— EXTRACT PROVIDED —
-----

Chiranna Zenevisi was the daughter of Gjon Zenebishi, Serbastokrator of Epirus. Her mother Bua was a daughter of Gjin Bua-Spata and sister of Irene, wife of Esau de' Buondelmonti. Not much is known about Chiranna's early life.

Upon her marriage to Andrea III Muzaka, Chiranna received the territory of Grabossa as part of her dowry from her father, John Zenevisi. Through this marriage, the territory became part of the holdings of the Muzaka family, and Chiranna assumed the title of Lady of Grabossa.

In 1470, Chiranna built the Holy Trinity Church, Lavdar. Her son, Gjin II, built Saint Mary's Church in Bungë, near the village of Zerec. He was buried on the south side of Saint Mary's Church. The church was built just a few kilometers from Lavdar, where the Holy Trinity Church is located. Later on, her descendants built another church dedicated to Saint George in the nearby Arostë.

Upon her death, Chiranna Zenevisi was buried on the west side of Saint Mary’s Church, where she was laid to rest alongside her daughter-in-law, Chiranna Mataranga, who was the wife of her son, Gjin II.

-----

— STUDY QUESTIONS —
a. In the passage on Chiranna Zenevisi, which church did she build in 1470?
b. Continue the passage on Chiranna Zenevisi from where it stops.

-----

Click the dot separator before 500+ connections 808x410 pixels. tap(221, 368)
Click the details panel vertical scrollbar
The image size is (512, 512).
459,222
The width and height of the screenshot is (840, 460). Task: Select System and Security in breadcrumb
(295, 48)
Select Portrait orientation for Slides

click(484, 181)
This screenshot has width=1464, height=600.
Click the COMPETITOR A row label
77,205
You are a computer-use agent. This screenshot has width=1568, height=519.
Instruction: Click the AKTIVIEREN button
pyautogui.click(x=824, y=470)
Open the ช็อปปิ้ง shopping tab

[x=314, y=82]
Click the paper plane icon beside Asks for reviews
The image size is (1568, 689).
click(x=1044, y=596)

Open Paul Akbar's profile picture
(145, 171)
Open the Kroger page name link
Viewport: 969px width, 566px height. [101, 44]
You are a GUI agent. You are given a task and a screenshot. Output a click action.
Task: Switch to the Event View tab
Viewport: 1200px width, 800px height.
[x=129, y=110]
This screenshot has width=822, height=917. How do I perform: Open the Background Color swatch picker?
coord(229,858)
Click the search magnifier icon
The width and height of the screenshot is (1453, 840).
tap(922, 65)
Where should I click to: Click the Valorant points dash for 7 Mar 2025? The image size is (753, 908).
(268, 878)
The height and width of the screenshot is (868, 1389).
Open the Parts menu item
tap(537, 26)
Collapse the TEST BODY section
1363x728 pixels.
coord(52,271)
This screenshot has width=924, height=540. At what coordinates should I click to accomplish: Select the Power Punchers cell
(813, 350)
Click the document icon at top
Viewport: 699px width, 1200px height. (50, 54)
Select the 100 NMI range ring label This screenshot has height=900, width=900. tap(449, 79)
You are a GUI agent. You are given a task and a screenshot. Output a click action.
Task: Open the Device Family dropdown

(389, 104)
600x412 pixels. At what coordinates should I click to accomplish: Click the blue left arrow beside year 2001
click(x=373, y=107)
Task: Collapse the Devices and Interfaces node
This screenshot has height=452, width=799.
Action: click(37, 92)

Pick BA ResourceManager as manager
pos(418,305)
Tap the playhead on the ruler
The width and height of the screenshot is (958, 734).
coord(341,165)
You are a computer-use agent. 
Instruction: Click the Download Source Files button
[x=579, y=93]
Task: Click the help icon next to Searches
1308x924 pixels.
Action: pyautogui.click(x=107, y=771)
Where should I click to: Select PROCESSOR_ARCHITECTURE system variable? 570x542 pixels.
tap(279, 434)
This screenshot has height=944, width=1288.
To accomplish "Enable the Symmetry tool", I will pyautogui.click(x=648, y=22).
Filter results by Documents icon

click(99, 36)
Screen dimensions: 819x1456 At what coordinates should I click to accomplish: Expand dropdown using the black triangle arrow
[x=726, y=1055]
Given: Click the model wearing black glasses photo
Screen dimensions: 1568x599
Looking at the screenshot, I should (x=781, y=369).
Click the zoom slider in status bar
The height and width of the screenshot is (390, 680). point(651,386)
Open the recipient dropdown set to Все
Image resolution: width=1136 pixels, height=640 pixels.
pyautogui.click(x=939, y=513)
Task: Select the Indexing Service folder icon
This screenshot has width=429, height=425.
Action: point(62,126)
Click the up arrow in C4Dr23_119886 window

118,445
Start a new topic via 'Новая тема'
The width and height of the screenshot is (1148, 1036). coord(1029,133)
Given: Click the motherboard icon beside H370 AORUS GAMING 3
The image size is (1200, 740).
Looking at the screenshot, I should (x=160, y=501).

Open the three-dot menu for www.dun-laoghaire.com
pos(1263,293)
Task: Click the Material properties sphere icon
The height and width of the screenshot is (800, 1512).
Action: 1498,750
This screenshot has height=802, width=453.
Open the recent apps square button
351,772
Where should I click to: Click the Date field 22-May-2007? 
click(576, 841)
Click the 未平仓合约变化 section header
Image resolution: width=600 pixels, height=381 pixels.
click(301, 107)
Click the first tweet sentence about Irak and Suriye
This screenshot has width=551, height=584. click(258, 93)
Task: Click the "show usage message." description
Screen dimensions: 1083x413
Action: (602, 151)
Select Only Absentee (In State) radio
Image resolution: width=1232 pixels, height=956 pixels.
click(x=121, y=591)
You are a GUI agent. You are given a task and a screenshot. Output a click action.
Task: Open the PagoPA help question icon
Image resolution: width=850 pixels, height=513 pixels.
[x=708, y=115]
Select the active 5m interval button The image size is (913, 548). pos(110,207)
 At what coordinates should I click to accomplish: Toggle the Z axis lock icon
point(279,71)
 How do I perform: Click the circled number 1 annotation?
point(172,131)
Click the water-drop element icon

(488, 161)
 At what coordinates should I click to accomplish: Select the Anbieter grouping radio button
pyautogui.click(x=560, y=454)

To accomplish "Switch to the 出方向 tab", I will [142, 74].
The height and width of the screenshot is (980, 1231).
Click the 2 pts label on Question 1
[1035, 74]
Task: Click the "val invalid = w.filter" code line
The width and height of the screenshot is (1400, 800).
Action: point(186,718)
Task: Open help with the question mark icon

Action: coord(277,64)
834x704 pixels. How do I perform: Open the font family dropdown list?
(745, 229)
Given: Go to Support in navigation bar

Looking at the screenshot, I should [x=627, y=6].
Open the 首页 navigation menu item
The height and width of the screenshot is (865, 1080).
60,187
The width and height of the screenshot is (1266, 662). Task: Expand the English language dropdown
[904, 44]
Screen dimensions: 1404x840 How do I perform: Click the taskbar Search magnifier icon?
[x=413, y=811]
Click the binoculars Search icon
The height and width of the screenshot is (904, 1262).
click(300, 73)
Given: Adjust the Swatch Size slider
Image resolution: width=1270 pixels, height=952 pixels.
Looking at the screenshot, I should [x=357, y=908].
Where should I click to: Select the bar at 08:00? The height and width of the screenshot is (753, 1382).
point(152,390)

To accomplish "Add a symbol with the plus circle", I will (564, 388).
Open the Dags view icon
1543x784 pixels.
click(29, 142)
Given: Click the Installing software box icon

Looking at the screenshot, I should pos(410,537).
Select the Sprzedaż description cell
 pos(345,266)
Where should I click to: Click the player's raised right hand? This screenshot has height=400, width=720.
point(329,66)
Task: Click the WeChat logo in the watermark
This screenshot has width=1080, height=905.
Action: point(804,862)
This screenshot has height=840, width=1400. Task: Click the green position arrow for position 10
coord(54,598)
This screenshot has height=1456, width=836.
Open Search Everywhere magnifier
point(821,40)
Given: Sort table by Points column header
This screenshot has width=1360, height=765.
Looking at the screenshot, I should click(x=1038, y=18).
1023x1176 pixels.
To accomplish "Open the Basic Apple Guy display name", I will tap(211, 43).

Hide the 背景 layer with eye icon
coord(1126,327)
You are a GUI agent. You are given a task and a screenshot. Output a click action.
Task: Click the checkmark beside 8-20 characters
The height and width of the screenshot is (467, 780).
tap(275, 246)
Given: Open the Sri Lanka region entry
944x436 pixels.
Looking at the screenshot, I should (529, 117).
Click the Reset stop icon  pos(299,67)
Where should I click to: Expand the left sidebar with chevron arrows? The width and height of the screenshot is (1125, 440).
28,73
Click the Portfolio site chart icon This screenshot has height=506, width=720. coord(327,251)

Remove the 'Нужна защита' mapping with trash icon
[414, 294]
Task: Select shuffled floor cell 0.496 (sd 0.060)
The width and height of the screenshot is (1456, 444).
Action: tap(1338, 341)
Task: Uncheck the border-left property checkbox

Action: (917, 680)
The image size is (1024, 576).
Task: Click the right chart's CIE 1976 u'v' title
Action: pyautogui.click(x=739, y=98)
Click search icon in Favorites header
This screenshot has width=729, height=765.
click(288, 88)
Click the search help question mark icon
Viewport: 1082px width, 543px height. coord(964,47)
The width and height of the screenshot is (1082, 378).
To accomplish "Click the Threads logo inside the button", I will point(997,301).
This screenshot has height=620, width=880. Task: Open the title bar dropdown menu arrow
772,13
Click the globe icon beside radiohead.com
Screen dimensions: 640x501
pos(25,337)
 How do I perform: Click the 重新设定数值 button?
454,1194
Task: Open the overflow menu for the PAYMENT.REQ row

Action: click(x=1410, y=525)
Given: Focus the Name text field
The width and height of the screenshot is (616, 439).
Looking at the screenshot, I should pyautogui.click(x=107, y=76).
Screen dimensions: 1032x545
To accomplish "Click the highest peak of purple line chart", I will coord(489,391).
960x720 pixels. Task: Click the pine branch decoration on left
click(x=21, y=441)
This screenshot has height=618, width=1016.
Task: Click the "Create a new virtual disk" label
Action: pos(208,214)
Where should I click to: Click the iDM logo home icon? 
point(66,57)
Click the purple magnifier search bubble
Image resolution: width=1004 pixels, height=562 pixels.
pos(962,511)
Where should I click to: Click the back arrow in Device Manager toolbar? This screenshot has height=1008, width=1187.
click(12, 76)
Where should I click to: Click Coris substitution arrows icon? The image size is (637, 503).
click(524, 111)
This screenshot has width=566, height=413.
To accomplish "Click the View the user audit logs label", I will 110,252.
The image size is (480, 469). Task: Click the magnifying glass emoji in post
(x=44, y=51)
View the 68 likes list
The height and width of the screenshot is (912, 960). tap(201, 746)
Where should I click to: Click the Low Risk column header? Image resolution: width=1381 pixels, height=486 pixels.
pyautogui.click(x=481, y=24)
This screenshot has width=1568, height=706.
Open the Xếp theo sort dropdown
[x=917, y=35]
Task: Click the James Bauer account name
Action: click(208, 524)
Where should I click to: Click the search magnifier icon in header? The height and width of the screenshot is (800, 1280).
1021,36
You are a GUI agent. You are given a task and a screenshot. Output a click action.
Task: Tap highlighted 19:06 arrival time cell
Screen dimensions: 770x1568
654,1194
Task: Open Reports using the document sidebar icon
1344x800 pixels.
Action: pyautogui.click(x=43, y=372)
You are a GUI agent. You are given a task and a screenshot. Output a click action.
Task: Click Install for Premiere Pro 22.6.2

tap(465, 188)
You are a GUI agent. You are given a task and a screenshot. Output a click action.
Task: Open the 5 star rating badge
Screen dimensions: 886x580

-----

— RESPONSES PER TASK —
a. The Holy Trinity Church, Lavdar.

b.
==Family==

Chiranna Zenevisi married Andrea III Muzaka. The couple had four children:
1. Gjin II, married Chiranna Mataranga, father of Gjon Muzaka.
2. Maria Muzaka, married Gjergj Arianiti. The couple had eight children, the most famously known Donika Kastrioti.
3. Teodor III, who became his father's successor and participated in various battles against the Ottomans, eventually co-founding the League of Lezhë. His son, Yakup Bey Muzaka converted to Islam and Teodor was succeeded by his elder brother Gjin II Muzaka.
4. Helena Muzaka, married Lord Philip of Ragusa.